会員制への監視を強めるコストコの新たなビジネスモデルとは?

純利益が会員からの年会費にリンク

にもかかわらず、コストコが会員制度の運用を監視し、それをさらに強化してきているのには理由がある。実は、コストコの純利益の推移を見ると、会員から徴収する年会費にほぼ同額でリンクしている。つまり、あれだけの巨大な商売をしながら、利潤が出ないところまで価格を下げて消費者に提供し、自社の利益は会費に純然と依存している形となっているのだ。

つまり誤解を恐れずに言えば、商品が売れることとコストコが儲かることとの間には相関性がない。「安い!」とさえ顧客が信じられれば、ライバルたる「ウォルマート」に負けようが関係がない。

2022年の会員更新率は全世界で約90パーセントとなった。新規加入による会員数増加率も毎年約10パーセント前後を維持している。全世界で約2億人が会員カードを持ち、それは外国のコストコでも使える。 

ホノルルのコストコでは、会員であるリゾート客が初日にコストコに行き、滞在期間中の水だけでなく、パラソルやデッキチェアやボディサーフボードなどを買って、帰るときには地元の人たちにそれらを寄付して帰るという。飛行機でスーツケース1個につき往復で1万5000円以上の手荷物預かり料金をとられるくらいなら、現地で買うほうが安いという計算が成り立つらしい。

もし、さらにインフレ圧が強まり、人材不足が解消されず、(物流会社「UPS」のストライキに見られるように)物流費が上昇する場合、コストコはそれでも商品の値段を上げず、むしろ会員費を上げるつもりなのだろう。

であれば、さすがに他人の会員カードで買い物をするフリーライダーを許すわけにはいかない。

これまでアメリカのコストコのセルフレジには、「お目こぼし」があったかもしれないが、今後、それを続けると、会員の非会員の不正利用に対する不満が命取りになるともコストコは考えているのだ。

ところで、前出のケイティ・トーマス氏は、このコストコの動きに関して、「ネットフリックス」との明らかな類似点も指摘した。

ネットフリックスは、先月、別の場所で他人のアカウントを30日以上使用した場合、サービスの利用を停止し始めると発表したのだった。ネットフリックスの「親族間使いまわし」もまた、アメリカでよく見られていたことだった。
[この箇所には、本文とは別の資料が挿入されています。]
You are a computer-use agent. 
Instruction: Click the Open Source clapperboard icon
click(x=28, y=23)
さすがに、自分の「閲覧履歴」や「マイリスト」の内容が見られてしまうので、他人と共有することはあまりないと言われてもいるが、会員の増加が鈍化しているネットフリックスでは、その取り締まりの強化でしか会員数が伸ばせられないと思っている節もある。

どうでもいいことだが、コストコとウォルマートのホットドッグ競争は有名だ。コストコがホットドッグとソーダ類のコンビネーションを1.5 ドルで提供しインフレ下でも値段を上げていない。ウォルマートも同じようなメニューをほぼ同じ値段で提供している。
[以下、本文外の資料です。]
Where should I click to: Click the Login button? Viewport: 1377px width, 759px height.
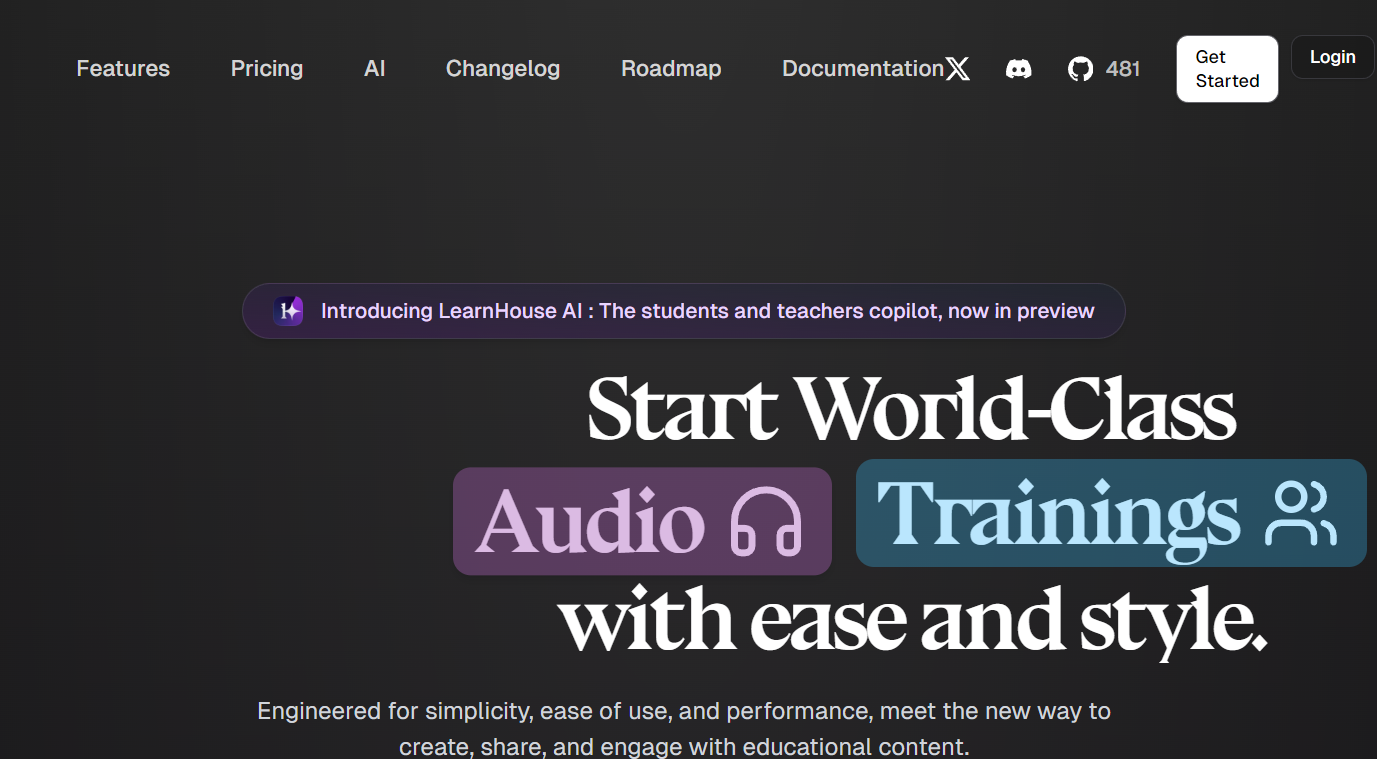coord(1332,57)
あっちがうまいとか、こっちのほうがサービスはいいなどの評価が、YouTubeなどで多く見られるが、どちらも明らかに赤字でホットドッグセットを売り続け、消費者には強烈に愛されている。

筆者がコストコの係員に値段について質問してみると、ホットドッグを手渡しながら「これは商品じゃあないよ、特典だよ」と言い放った。これ以上に妙なる答えもないかもしれない。